My flight has come upon me very suddenly. I still feel like I have a month until I leave, but in reality I leave in than a week. I have been preparing for my trip for a long time now and still feel underprepared. Although I have been researching Ireland and talking to people who have been there, I still think that I won’t be ready for the culture shock. Although I have been getting my things in order, I still have many things to pack, I still have to prepare more, and I still have to thoroughly separate from all that I know.
Thankfully I have already discussed this separation with those that I am close to. I decided to discuss it at a dinner with my family and close family friend two weeks prior to departure. I knew that my study abroad usually came up when talking with family friends, so I thought this dinner was as good of a venue as any when the conversation came up. I felt ready to tell them all about how I thought would be best to deal with my parting, considering it was coming a lot sooner than my mother would have liked to admit. Although it was very eye opening for my parents considering how close it really was, my family and friend were very open and happy to discuss my separation.
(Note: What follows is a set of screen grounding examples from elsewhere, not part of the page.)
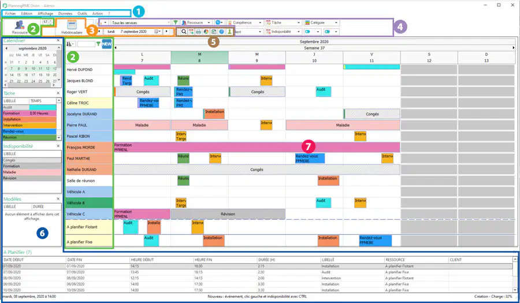Open the Affichage menu
520x303 pixels.
[x=45, y=14]
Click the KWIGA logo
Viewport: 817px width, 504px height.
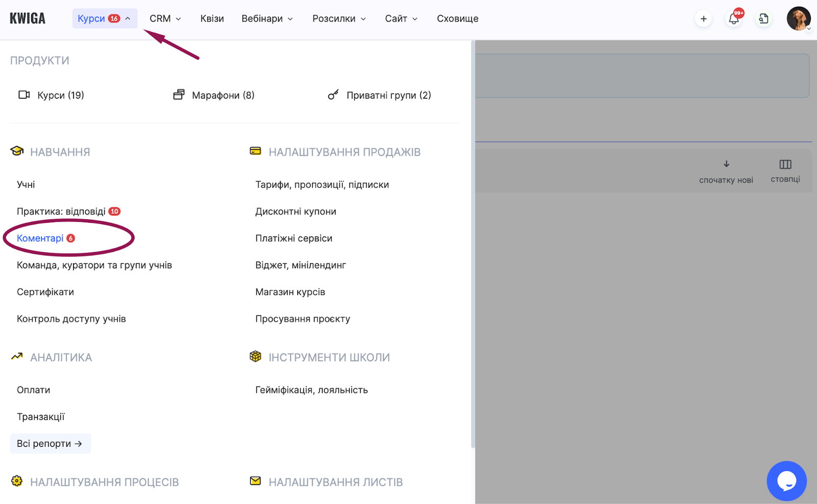coord(28,19)
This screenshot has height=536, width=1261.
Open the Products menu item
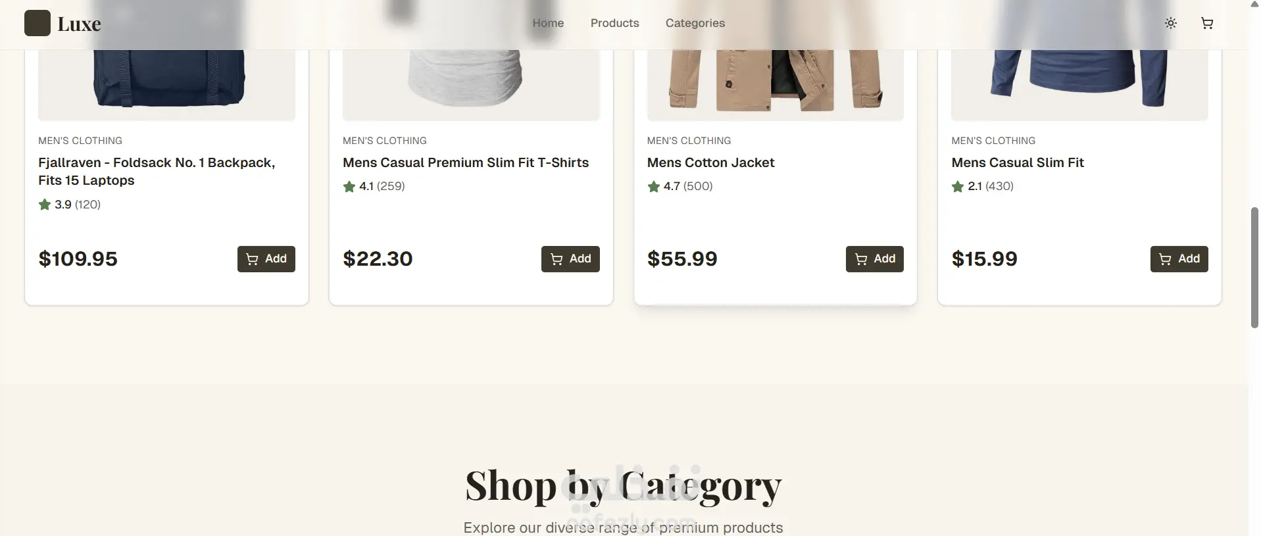click(614, 23)
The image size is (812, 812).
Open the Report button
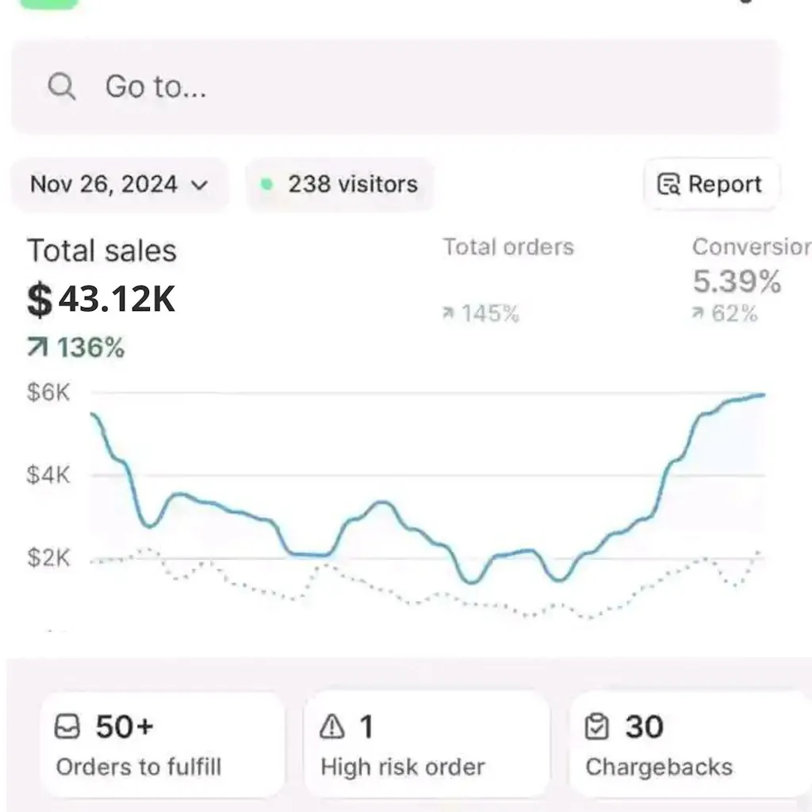point(711,185)
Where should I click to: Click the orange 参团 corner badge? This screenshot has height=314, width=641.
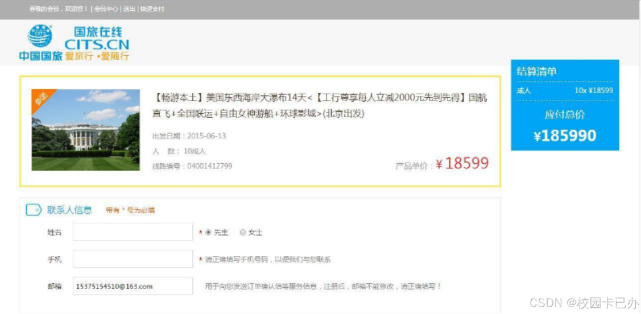coord(41,97)
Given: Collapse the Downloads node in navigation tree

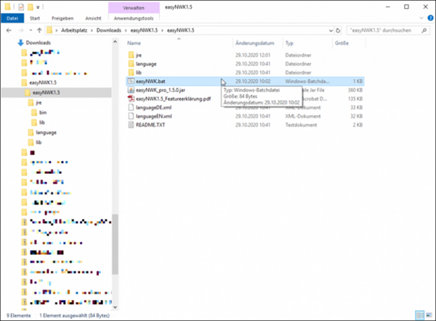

At first I discussed with them how much this trip meant to me and how much I was planning on learning in Ireland, not only in the classroom but in the society as well. I expressed how excited I am to get another countries perspective on things and step outside of the American view that sometimes encompasses my mindset. I then explained to them how a good separation from America would enable a better learning experience abroad and therefore a better abroad experience. In my mind a lot of communication back home would hinder my growth abroad and muddle my submersion into the culture. Obviously some communication was necessary for my parents sake, so they were not to warm to the subject at first. The family friend suggested having a week and a half non communication period after I land, just to get my lay of the land and warm up to the culture before thoughts of back home was brought back into my life. My family eventually warmed up to this idea as long as I let them know that I was safe and gave some notice of how I was doing, before a formal call following the week and a half of short communication
After the discussion I felt relieved that I had put the separation out on the table and that my parents now knew how much the experience meant to me. I left them with the quote, “It’s not good bye, it’s see you later”, which my brother and family friend immediately made fun. I know how corny the quote must sound but to me it actually has some meaning in regards to separation. The quote to me shows how although I am separating from them and all that I have known for my entire life, it’s not a definite separation. Good-bye always sounds so definite and final, but that’s not what this separation is. This separation is a small gap in time where I am able to change and grow in a new environment; it is not a conclusive farewell, which is how it is usually perceived.
This path that I am taking to study abroad is not that common a path for most people. No one in my family has every gone to Europe, although most of our heritage is from there. That is why this picture of a road dividing and then merging back together resonates with me when discussing going abroad. I shall take the path less traveled as Robert Frost once said, but unlike Frost my road will eventually come back and meet the others. My separation will become a short lived divide between myself and other people back home, but I will eventually be reincorporated back on the common path after a lot of change on the path less traveled.